- [About this exercise]: For this exercise, transcribe all the records below exactly.

- [Data to process]:
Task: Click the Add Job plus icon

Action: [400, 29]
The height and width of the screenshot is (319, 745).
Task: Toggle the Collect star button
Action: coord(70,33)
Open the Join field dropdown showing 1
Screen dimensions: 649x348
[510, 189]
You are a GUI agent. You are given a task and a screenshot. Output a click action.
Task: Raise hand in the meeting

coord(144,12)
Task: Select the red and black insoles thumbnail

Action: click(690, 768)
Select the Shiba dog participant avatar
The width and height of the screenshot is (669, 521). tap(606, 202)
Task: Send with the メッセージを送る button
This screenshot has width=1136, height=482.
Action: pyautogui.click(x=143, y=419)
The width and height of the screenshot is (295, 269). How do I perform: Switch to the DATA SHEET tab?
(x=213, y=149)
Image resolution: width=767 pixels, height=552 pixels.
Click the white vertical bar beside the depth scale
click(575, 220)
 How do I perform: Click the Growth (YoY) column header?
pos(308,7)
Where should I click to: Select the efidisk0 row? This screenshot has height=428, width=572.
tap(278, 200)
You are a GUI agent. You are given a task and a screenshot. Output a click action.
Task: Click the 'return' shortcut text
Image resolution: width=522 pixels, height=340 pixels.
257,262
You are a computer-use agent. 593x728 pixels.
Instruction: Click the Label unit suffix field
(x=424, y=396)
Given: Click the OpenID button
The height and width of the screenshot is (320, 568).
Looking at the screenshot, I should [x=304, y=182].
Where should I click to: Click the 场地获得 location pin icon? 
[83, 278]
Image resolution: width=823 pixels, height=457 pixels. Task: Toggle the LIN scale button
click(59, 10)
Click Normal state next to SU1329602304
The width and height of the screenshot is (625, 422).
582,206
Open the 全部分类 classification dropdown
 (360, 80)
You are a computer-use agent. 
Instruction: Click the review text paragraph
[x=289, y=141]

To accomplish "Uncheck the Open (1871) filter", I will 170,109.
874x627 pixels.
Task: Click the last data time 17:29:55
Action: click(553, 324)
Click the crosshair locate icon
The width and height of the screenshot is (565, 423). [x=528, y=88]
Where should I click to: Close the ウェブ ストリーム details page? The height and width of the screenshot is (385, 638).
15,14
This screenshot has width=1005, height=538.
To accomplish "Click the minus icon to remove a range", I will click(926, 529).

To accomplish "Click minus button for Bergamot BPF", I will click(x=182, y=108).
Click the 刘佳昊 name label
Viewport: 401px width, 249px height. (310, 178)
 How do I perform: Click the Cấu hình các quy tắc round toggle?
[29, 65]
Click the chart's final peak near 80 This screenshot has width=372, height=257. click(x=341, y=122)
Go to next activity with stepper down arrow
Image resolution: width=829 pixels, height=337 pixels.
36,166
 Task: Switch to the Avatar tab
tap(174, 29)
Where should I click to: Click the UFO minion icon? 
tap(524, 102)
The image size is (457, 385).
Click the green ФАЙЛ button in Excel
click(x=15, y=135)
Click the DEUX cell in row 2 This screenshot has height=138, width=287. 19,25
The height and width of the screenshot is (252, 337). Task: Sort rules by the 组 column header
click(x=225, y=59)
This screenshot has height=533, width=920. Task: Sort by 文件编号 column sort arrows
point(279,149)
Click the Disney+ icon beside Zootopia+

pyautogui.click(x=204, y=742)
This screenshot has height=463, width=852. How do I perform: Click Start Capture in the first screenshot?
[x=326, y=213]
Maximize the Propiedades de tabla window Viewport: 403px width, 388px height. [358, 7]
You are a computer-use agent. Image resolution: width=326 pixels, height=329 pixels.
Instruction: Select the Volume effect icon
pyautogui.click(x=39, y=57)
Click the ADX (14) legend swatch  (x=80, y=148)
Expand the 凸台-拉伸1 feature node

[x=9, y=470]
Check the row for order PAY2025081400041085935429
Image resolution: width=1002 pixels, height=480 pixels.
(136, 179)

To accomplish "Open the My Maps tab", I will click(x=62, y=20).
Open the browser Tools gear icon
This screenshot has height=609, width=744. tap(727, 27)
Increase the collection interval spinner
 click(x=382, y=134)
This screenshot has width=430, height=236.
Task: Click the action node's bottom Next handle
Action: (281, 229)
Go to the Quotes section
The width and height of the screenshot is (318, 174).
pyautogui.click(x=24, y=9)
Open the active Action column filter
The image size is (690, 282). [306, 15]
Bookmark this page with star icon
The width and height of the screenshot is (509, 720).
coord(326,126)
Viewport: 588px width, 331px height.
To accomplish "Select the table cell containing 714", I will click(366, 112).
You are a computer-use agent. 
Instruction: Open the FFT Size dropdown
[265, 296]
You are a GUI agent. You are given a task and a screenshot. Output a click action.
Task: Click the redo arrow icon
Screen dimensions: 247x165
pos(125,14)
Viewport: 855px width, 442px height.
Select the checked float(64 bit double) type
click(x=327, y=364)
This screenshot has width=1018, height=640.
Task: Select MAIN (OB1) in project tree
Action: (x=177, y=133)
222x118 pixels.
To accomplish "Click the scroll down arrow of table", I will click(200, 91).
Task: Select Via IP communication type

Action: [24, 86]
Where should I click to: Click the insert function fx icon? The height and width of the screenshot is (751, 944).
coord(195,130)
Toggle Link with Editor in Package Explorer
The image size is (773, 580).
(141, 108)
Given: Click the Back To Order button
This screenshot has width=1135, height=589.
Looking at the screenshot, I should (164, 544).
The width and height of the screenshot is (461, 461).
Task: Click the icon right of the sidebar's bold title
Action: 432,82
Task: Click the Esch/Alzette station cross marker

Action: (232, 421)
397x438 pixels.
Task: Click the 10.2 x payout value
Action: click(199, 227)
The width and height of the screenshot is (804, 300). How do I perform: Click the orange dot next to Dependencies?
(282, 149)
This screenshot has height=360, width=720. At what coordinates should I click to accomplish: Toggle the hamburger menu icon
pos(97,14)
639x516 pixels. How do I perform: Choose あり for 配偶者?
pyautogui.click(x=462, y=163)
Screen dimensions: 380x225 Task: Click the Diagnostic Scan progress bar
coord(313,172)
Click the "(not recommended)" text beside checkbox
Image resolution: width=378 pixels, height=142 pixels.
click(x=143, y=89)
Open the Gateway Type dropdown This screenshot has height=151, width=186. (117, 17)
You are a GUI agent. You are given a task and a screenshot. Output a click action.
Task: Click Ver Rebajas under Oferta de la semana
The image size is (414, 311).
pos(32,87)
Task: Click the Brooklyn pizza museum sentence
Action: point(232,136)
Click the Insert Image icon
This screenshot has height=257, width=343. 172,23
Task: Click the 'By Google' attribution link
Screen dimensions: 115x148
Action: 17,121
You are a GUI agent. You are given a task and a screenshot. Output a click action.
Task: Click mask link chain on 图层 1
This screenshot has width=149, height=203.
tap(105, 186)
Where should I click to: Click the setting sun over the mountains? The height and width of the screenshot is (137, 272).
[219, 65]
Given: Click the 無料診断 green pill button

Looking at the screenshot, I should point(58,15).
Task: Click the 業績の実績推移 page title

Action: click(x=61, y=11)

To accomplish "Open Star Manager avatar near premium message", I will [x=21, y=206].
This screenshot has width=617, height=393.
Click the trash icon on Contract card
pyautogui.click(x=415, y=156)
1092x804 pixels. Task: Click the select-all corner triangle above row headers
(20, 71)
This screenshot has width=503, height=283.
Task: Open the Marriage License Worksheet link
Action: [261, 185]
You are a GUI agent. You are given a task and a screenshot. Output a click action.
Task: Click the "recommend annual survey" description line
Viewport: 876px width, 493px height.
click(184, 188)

- [Answer box]:
Task: Click the Add Job plus icon

Action: [400, 29]
The height and width of the screenshot is (319, 745).
Task: Toggle the Collect star button
Action: coord(70,33)
Open the Join field dropdown showing 1
Screen dimensions: 649x348
[510, 189]
You are a GUI agent. You are given a task and a screenshot. Output a click action.
Task: Raise hand in the meeting

coord(144,12)
Task: Select the red and black insoles thumbnail

Action: click(690, 768)
Select the Shiba dog participant avatar
The width and height of the screenshot is (669, 521). tap(606, 202)
Task: Send with the メッセージを送る button
This screenshot has width=1136, height=482.
Action: pyautogui.click(x=143, y=419)
The width and height of the screenshot is (295, 269). How do I perform: Switch to the DATA SHEET tab?
(x=213, y=149)
Image resolution: width=767 pixels, height=552 pixels.
Click the white vertical bar beside the depth scale
click(575, 220)
 How do I perform: Click the Growth (YoY) column header?
pos(308,7)
Where should I click to: Select the efidisk0 row? This screenshot has height=428, width=572.
tap(278, 200)
You are a GUI agent. You are given a task and a screenshot. Output a click action.
Task: Click the 'return' shortcut text
Image resolution: width=522 pixels, height=340 pixels.
257,262
You are a computer-use agent. 593x728 pixels.
Instruction: Click the Label unit suffix field
(x=424, y=396)
Given: Click the OpenID button
The height and width of the screenshot is (320, 568).
Looking at the screenshot, I should [x=304, y=182].
Where should I click to: Click the 场地获得 location pin icon? 
[83, 278]
Image resolution: width=823 pixels, height=457 pixels. Task: Toggle the LIN scale button
click(59, 10)
Click Normal state next to SU1329602304
The width and height of the screenshot is (625, 422).
582,206
Open the 全部分类 classification dropdown
 (360, 80)
You are a computer-use agent. 
Instruction: Click the review text paragraph
[x=289, y=141]

To accomplish "Uncheck the Open (1871) filter", I will 170,109.
874x627 pixels.
Task: Click the last data time 17:29:55
Action: click(553, 324)
Click the crosshair locate icon
The width and height of the screenshot is (565, 423). [x=528, y=88]
Where should I click to: Close the ウェブ ストリーム details page? The height and width of the screenshot is (385, 638).
15,14
This screenshot has width=1005, height=538.
To accomplish "Click the minus icon to remove a range", I will click(926, 529).

To accomplish "Click minus button for Bergamot BPF", I will click(x=182, y=108).
Click the 刘佳昊 name label
Viewport: 401px width, 249px height. (310, 178)
 How do I perform: Click the Cấu hình các quy tắc round toggle?
[29, 65]
Click the chart's final peak near 80 This screenshot has width=372, height=257. click(x=341, y=122)
Go to next activity with stepper down arrow
Image resolution: width=829 pixels, height=337 pixels.
36,166
 Task: Switch to the Avatar tab
tap(174, 29)
Where should I click to: Click the UFO minion icon? 
tap(524, 102)
The image size is (457, 385).
Click the green ФАЙЛ button in Excel
click(x=15, y=135)
Click the DEUX cell in row 2 This screenshot has height=138, width=287. 19,25
The height and width of the screenshot is (252, 337). Task: Sort rules by the 组 column header
click(x=225, y=59)
This screenshot has height=533, width=920. Task: Sort by 文件编号 column sort arrows
point(279,149)
Click the Disney+ icon beside Zootopia+

pyautogui.click(x=204, y=742)
This screenshot has height=463, width=852. How do I perform: Click Start Capture in the first screenshot?
[x=326, y=213]
Maximize the Propiedades de tabla window Viewport: 403px width, 388px height. [358, 7]
You are a computer-use agent. Image resolution: width=326 pixels, height=329 pixels.
Instruction: Select the Volume effect icon
pyautogui.click(x=39, y=57)
Click the ADX (14) legend swatch  (x=80, y=148)
Expand the 凸台-拉伸1 feature node

[x=9, y=470]
Check the row for order PAY2025081400041085935429
Image resolution: width=1002 pixels, height=480 pixels.
(136, 179)

To accomplish "Open the My Maps tab", I will click(x=62, y=20).
Open the browser Tools gear icon
This screenshot has height=609, width=744. tap(727, 27)
Increase the collection interval spinner
 click(x=382, y=134)
This screenshot has width=430, height=236.
Task: Click the action node's bottom Next handle
Action: (281, 229)
Go to the Quotes section
The width and height of the screenshot is (318, 174).
pyautogui.click(x=24, y=9)
Open the active Action column filter
The image size is (690, 282). [306, 15]
Bookmark this page with star icon
The width and height of the screenshot is (509, 720).
coord(326,126)
Viewport: 588px width, 331px height.
To accomplish "Select the table cell containing 714", I will click(366, 112).
You are a computer-use agent. 
Instruction: Open the FFT Size dropdown
[265, 296]
You are a GUI agent. You are given a task and a screenshot. Output a click action.
Task: Click the redo arrow icon
Screen dimensions: 247x165
pos(125,14)
Viewport: 855px width, 442px height.
Select the checked float(64 bit double) type
click(x=327, y=364)
This screenshot has width=1018, height=640.
Task: Select MAIN (OB1) in project tree
Action: (x=177, y=133)
222x118 pixels.
To accomplish "Click the scroll down arrow of table", I will click(200, 91).
Task: Select Via IP communication type

Action: [24, 86]
Where should I click to: Click the insert function fx icon? The height and width of the screenshot is (751, 944).
coord(195,130)
Toggle Link with Editor in Package Explorer
The image size is (773, 580).
(141, 108)
Given: Click the Back To Order button
This screenshot has width=1135, height=589.
Looking at the screenshot, I should (164, 544).
The width and height of the screenshot is (461, 461).
Task: Click the icon right of the sidebar's bold title
Action: 432,82
Task: Click the Esch/Alzette station cross marker

Action: (232, 421)
397x438 pixels.
Task: Click the 10.2 x payout value
Action: click(199, 227)
The width and height of the screenshot is (804, 300). How do I perform: Click the orange dot next to Dependencies?
(282, 149)
This screenshot has height=360, width=720. At what coordinates should I click to accomplish: Toggle the hamburger menu icon
pos(97,14)
639x516 pixels. How do I perform: Choose あり for 配偶者?
pyautogui.click(x=462, y=163)
Screen dimensions: 380x225 Task: Click the Diagnostic Scan progress bar
coord(313,172)
Click the "(not recommended)" text beside checkbox
Image resolution: width=378 pixels, height=142 pixels.
click(x=143, y=89)
Open the Gateway Type dropdown This screenshot has height=151, width=186. (117, 17)
You are a GUI agent. You are given a task and a screenshot. Output a click action.
Task: Click Ver Rebajas under Oferta de la semana
The image size is (414, 311).
pos(32,87)
Task: Click the Brooklyn pizza museum sentence
Action: point(232,136)
Click the Insert Image icon
This screenshot has height=257, width=343. 172,23
Task: Click the 'By Google' attribution link
Screen dimensions: 115x148
Action: 17,121
You are a GUI agent. You are given a task and a screenshot. Output a click action.
Task: Click mask link chain on 图层 1
This screenshot has width=149, height=203.
tap(105, 186)
Where should I click to: Click the setting sun over the mountains? The height and width of the screenshot is (137, 272).
[219, 65]
Given: Click the 無料診断 green pill button

Looking at the screenshot, I should point(58,15).
Task: Click the 業績の実績推移 page title

Action: click(x=61, y=11)

To accomplish "Open Star Manager avatar near premium message", I will [x=21, y=206].
This screenshot has width=617, height=393.
Click the trash icon on Contract card
pyautogui.click(x=415, y=156)
1092x804 pixels. Task: Click the select-all corner triangle above row headers
(20, 71)
This screenshot has width=503, height=283.
Task: Open the Marriage License Worksheet link
Action: [261, 185]
You are a GUI agent. You are given a task and a screenshot. Output a click action.
Task: Click the "recommend annual survey" description line
Viewport: 876px width, 493px height.
click(184, 188)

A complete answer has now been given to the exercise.